## PROBLEMS TO WORK ON:
**1)** Answer these questions from the Vidaza press release:
(a) In what city and on what dates was the 42nd Annual Meeting of ASCO held?
(b) How many of the studies combine Vidaza with the HDAC inhibitor VPA?
(c) What abstract and poster numbers are given for the data on Vidaza, ATRA and VPA combination therapy?
**2)** Say whether each statement agrees with the Vidaza press release, and quote the words that decide it.
(a) The findings came from five studies.
(b) Vidaza is described as a demethylating agent.
(c) The data on Vidaza, ATRA and VPA combination therapy are listed under Sunday, June 4.

## EXCERPTED TEXT:
▽
BOULDER, Colo., June 4 /PRNewswire-FirstCall/ -- Pharmion Corporation reported today findings from seven studies investigating the use of Vidaza(R) (azacitidine for injectable suspension) in hematologic and solid tumor cancers. The results of these studies were presented at the 42nd Annual Meeting of the American Society of Clinical Oncology (ASCO) in Atlanta, GA (June 2-6, 2006).
The seven studies investigate a variety of uses for Vidaza -- including alternative dosing schedules, and combination use with approved and/or investigational therapies, such as thalidomide, carboplatin and the histone deacetylase (HDAC) inhibitor valproic acid (VPA). Two of these studies explore the feasibility of the emerging epigenetic approach to cancer therapy by combining Vidaza, a demethylating agent, with the HDAC inhibitor VPA and, in one study, all-trans retinoic acid (ATRA). Lastly, two of the abstracts presented further clarify the impact of Vidaza on transfusion independence among people with myelodysplastic syndromes (MDS).
Data Presented Saturday, June 3
Epigenetic Approach to Cancer Treatment
Data Assess Effects of Vidaza, All-Trans Retinoic Acid (ATRA) and Valproic Acid (VPA) Combination Therapy in Patients with MDS and Leukemia (Abstract 6563, Poster #BB7)
△
(Stored data entries)
▽
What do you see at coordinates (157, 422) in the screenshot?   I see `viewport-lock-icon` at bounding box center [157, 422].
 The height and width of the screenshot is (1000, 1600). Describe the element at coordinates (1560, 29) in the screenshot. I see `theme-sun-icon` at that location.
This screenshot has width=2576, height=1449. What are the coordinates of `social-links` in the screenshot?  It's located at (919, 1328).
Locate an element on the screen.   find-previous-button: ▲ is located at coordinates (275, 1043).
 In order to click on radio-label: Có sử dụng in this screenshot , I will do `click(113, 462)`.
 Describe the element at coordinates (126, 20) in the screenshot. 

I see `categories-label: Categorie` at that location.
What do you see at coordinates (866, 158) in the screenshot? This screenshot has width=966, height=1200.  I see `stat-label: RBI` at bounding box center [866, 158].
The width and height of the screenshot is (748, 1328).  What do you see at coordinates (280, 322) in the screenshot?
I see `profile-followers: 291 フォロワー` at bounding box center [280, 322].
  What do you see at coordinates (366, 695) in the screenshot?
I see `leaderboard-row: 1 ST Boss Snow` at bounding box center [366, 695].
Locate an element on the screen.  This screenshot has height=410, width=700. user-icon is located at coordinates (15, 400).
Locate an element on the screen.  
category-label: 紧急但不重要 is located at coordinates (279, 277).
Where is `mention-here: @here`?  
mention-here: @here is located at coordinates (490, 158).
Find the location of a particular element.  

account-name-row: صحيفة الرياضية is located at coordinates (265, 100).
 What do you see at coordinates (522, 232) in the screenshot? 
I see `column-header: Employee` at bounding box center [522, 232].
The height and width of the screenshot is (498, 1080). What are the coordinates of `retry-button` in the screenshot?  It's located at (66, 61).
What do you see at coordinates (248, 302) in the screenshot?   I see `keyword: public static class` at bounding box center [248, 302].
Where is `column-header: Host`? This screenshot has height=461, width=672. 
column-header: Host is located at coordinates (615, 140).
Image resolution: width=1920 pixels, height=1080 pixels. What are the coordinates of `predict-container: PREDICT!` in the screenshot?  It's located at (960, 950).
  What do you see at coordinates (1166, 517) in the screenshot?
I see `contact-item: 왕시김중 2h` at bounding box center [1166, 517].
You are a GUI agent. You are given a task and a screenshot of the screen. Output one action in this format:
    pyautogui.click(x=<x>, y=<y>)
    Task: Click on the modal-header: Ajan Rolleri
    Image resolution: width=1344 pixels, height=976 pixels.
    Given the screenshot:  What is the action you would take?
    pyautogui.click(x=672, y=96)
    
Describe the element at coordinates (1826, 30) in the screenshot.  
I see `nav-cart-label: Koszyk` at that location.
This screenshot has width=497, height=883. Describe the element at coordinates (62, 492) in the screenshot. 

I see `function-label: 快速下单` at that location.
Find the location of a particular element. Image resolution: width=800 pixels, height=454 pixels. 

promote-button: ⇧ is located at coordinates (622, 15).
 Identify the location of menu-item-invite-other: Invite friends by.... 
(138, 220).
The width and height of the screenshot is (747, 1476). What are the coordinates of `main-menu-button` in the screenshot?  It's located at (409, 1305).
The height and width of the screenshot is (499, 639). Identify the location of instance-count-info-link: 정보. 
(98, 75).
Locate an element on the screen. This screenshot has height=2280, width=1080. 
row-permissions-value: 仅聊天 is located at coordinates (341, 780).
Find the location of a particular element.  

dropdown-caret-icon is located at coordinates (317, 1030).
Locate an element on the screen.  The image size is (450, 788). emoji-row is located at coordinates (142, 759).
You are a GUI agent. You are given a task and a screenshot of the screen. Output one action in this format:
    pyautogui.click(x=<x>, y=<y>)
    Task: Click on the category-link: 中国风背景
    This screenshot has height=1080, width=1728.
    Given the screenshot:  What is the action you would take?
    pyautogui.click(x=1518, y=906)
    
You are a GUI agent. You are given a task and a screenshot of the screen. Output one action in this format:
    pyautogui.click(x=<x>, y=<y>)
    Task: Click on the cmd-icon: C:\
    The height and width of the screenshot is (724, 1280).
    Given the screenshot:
△
## RESPONSE LIST:
**1)**
(a) Atlanta, GA, June 2-6, 2006
(b) Two
(c) Abstract 6563, Poster #BB7

**2)**
(a) No: "findings from seven studies"
(b) Yes: "Vidaza, a demethylating agent"
(c) No: "Data Presented Saturday, June 3"